_ENTRIES SUPPLIED_.
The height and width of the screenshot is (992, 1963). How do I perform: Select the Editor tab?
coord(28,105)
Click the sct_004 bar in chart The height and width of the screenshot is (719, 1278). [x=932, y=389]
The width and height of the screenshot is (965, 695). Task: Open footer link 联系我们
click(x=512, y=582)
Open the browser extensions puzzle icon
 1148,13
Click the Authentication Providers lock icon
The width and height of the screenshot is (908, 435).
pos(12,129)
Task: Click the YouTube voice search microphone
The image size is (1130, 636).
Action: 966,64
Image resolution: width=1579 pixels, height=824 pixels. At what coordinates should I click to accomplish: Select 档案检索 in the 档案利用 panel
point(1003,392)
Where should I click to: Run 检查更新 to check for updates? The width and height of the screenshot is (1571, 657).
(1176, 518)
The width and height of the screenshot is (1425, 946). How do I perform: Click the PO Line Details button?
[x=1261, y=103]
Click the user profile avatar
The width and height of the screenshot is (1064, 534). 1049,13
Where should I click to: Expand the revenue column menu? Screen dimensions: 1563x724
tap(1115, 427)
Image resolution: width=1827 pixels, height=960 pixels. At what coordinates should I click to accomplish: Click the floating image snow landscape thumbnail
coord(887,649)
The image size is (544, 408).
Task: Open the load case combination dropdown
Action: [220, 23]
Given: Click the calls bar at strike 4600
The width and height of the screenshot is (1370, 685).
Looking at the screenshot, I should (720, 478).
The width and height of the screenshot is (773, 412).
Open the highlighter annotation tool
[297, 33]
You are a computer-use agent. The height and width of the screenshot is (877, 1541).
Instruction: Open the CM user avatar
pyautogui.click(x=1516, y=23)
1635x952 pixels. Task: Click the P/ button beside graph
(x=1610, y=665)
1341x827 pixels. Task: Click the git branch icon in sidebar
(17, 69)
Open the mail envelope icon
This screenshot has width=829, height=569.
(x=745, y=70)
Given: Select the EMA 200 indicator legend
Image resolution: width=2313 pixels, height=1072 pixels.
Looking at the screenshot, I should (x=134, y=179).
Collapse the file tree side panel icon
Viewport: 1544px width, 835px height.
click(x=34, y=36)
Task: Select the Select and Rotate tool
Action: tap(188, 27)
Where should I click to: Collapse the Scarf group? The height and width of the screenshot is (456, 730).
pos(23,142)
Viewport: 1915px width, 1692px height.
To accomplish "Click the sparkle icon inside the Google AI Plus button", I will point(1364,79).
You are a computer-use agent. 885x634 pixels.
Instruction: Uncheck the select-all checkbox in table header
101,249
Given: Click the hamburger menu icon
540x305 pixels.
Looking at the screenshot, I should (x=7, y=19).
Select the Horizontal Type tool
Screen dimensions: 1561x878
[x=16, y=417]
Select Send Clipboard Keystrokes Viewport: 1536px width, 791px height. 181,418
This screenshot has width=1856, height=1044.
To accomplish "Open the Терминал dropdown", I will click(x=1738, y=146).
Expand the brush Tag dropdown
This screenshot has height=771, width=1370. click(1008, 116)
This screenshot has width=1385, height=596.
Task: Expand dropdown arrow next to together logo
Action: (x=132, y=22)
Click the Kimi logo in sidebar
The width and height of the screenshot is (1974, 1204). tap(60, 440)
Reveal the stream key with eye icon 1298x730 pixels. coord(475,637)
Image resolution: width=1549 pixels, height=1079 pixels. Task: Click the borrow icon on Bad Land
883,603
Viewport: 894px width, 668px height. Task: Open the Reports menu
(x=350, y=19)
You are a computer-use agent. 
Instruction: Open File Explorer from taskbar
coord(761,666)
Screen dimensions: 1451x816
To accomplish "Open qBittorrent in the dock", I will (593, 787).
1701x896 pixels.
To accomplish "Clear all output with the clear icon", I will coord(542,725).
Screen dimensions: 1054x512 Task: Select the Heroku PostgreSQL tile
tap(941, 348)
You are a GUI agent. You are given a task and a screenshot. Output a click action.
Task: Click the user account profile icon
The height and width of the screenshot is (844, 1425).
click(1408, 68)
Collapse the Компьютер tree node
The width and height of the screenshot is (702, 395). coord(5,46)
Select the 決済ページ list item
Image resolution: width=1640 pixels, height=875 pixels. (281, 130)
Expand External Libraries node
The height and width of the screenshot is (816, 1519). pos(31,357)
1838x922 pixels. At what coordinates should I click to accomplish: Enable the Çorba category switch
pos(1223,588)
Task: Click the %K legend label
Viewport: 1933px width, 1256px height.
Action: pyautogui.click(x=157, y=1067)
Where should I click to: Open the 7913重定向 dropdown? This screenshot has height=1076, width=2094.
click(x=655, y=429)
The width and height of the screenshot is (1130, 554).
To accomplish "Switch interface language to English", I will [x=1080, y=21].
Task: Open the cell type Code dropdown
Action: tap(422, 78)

_WHAT YOU WILL DO_. Whenever "computer" shows up in a line of the listing, copy that whole line.

_RESULT BELOW_.
You are a computer-use agent. The height and width of the screenshot is (877, 1541).
You are a computer-use agent. 885x634 pixels.
You are a computer-use agent. 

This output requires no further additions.